The primary impact is information disclosure through directory enumeration endpoint. An attacker can use this to map the server's directory structure, potentially locating sensitive files such as configuration files, backups, or other WordPress installation details endpoint. Combined with other vulnerabilities, this could aid in further exploitation.
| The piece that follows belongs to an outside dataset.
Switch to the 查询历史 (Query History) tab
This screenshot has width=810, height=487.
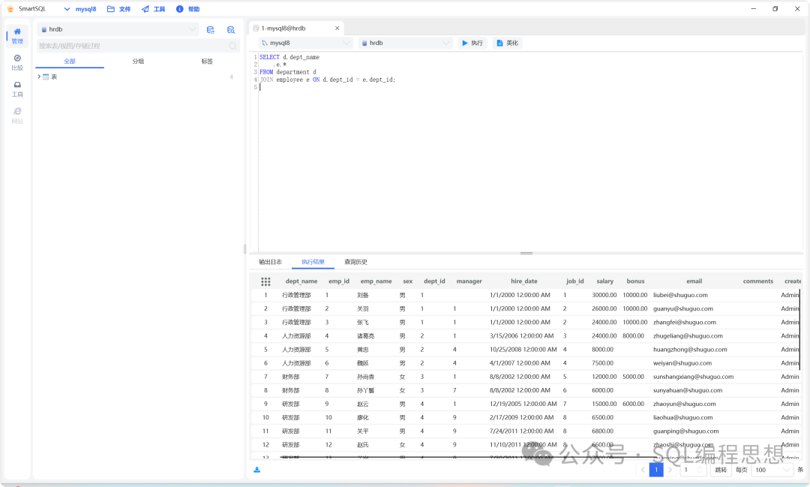tap(356, 262)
The CVSS v3 score of 6.5 (Medium) reflects the need for authentication but highlights the lack of confidentiality impact due to unrestricted directory listing [1].
##Patch information was publicly disclosed by the researcher after coordinated disclosure with the plugin author [1]. Users are strongly advised to update to the latest patched version (available from WordPress plugin repository) endpoint. Workarounds include restricting plugin functionality via a web application firewall or disabling the file browser feature for non-administrator roles, but the vendor patch is the recommended mitigation [1].
AI Insight generated on May 19, 2026. Synthesized from this CVE's description and the cited reference URLs; citations are validated against the source bundle.
Affected products
1- Range: <=2.13.3
Patches
0No patches discovered yet.
Vulnerability mechanics
AI mechanics synthesis has not run for this CVE yet.
References
6- plugins.trac.wordpress.org/browser/modula-best-grid-gallery/tags/2.12.26/includes/admin/class-modula-gallery-upload.phpnvd
- plugins.trac.wordpress.org/browser/modula-best-grid-gallery/tags/2.12.26/includes/admin/class-modula-gallery-upload.phpnvd
- plugins.trac.wordpress.org/browser/modula-best-grid-gallery/tags/2.12.26/includes/admin/class-modula-gallery-upload.phpnvd
- plugins.trac.wordpress.org/changesetnvd
- research.cleantalk.org/cve-2025-13891/nvd
- www.wordfence.com/threat-intel/vulnerabilities/id/71e587ec-ceb6-48ca-9a1a-599d9d988b4dnvd
News mentions
0No linked articles in our index yet.